AIM: From the notebook code below, list every name that the code imports from sklearn.metrics.

GIVEN PASSAGE:
In [12]:
import spacy
from sklearn.metrics import confusion_matrix, accuracy_score,f1_score, precision_score, recall_score, classification_report
import os
from tqdm import tqdm

In [13]:
import json

class ParlamentaryCorpus():

    def __init__(self, path): # Takes input normalized_token_file
        self.path = path
        self.sentence_dict = {}

    def load_data(self, lower=False):
        sentence_dict = self.sentence_dict
        with open(self.path) as infile:
            with open(self.path, encoding="UTF-8") as infile:
                json_input = json.load(infile)

        if lower == False:
            for chaos in json_input["sentences"]:
                token_list = []
                for token in chaos["tokens"]:
                    if token["special_status"] != None:
                        continue
                    else:
                        if " " in token["token_text"]:
                            token_list.extend(token["token_text"].split())
                        else:
                            token_list.append(token["token_text"])
                    sentence_dict[chaos["sentence_id"]] = token_list
        else:
            for chaos in json_input["sentences"]:
                token_list = []
                for token in chaos["tokens"]:
                    if token["special_status"] != None:
                        continue
                    else:
                        if " " in token["token_text"]:
                            token_list.extend(token["token_text"].lower().split())
                        else:
                            token_list.append(token["token_text"].lower())
                    sentence_dict[chaos["sentence_id"]] = token_list
                    
        return sentence_dict

In [14]:
def load_parl_corpus(rootdir_parl_corpus, lower=False):
    corpora_normal_cap, corpora_lower, paths = [], [], []
    
    for subdir, dirs, files in os.walk(rootdir_parl_corpus):
        for file in files:
            if "normalized_token_data.json" in file:
                path = (os.path.join(subdir, file))
                paths.append(path)

    for corpus, path in enumerate(paths):
        corpus = ParlamentaryCorpus(path)
        corpus = corpus.load_data()
        corpora_normal_cap.append(corpus)
        for k, v in corpus.items():
            if v == []:
                print(k)
                print(path)

    if lower==True:
        for corpus, path in enumerate(paths):
            corpus = ParlamentaryCorpus(path)
            corpus = corpus.load_data(lower=True)
            corpora_lower.append(corpus)


    return corpora_normal_cap, corpora_lower

In [15]:
""" Parliamentary corpus data loading stuff"""
nlp = spacy.load("nb_core_news_lg")
rootdir=r"C:\Users\Aarne\Desktop\Ferdig_code_folder\parl_corpus_full"
corpora_normal_cap, corpora_lower = load_parl_corpus(rootdir, lower=True)

In [16]:
# implementing bindestrek fix

pred_sentences = []
for diction in tqdm(corpora_lower):
    for k, sentence in diction.items():
        doc = nlp(" ".join(sentence))

GIVEN ENTRIES:
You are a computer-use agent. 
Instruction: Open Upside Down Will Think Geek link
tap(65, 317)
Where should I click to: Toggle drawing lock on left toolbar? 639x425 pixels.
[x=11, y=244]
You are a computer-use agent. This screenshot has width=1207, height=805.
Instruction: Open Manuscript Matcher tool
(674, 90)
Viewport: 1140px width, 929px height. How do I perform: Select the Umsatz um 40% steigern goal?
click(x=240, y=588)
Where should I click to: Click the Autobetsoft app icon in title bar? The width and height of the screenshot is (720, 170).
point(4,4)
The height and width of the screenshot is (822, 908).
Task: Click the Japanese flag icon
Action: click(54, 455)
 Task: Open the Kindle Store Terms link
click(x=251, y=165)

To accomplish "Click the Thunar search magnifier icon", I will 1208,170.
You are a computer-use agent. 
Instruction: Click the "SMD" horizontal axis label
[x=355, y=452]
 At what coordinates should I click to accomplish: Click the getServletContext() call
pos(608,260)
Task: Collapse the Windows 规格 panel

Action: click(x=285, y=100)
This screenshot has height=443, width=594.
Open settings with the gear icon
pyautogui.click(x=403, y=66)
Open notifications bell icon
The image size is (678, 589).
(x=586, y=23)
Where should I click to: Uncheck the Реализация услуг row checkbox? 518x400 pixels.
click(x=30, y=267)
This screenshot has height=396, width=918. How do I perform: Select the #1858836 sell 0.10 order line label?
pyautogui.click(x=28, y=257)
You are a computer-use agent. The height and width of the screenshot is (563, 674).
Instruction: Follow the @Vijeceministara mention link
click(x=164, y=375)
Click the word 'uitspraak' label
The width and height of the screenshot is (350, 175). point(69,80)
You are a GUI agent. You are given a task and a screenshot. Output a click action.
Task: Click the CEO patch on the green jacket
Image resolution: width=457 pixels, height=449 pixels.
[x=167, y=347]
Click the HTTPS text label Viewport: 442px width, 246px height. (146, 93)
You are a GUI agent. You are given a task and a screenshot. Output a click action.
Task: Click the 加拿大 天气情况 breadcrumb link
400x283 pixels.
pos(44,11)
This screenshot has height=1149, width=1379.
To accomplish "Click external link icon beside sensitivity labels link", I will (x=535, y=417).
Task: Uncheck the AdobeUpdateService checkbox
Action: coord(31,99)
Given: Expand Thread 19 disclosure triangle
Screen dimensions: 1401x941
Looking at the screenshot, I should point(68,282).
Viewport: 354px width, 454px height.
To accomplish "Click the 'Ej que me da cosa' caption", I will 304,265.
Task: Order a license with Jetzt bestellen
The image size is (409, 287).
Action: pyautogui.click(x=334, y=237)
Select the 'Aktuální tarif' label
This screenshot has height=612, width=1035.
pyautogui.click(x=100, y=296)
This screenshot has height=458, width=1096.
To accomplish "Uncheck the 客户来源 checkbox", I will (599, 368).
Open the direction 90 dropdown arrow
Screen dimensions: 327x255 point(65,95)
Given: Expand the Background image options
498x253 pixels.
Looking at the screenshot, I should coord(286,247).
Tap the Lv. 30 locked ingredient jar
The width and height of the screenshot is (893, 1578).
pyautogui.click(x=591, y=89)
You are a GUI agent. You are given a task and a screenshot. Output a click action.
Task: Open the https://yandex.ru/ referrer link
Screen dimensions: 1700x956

EXPECTED OUTPUT: confusion_matrix, accuracy_score, f1_score, precision_score, recall_score, classification_report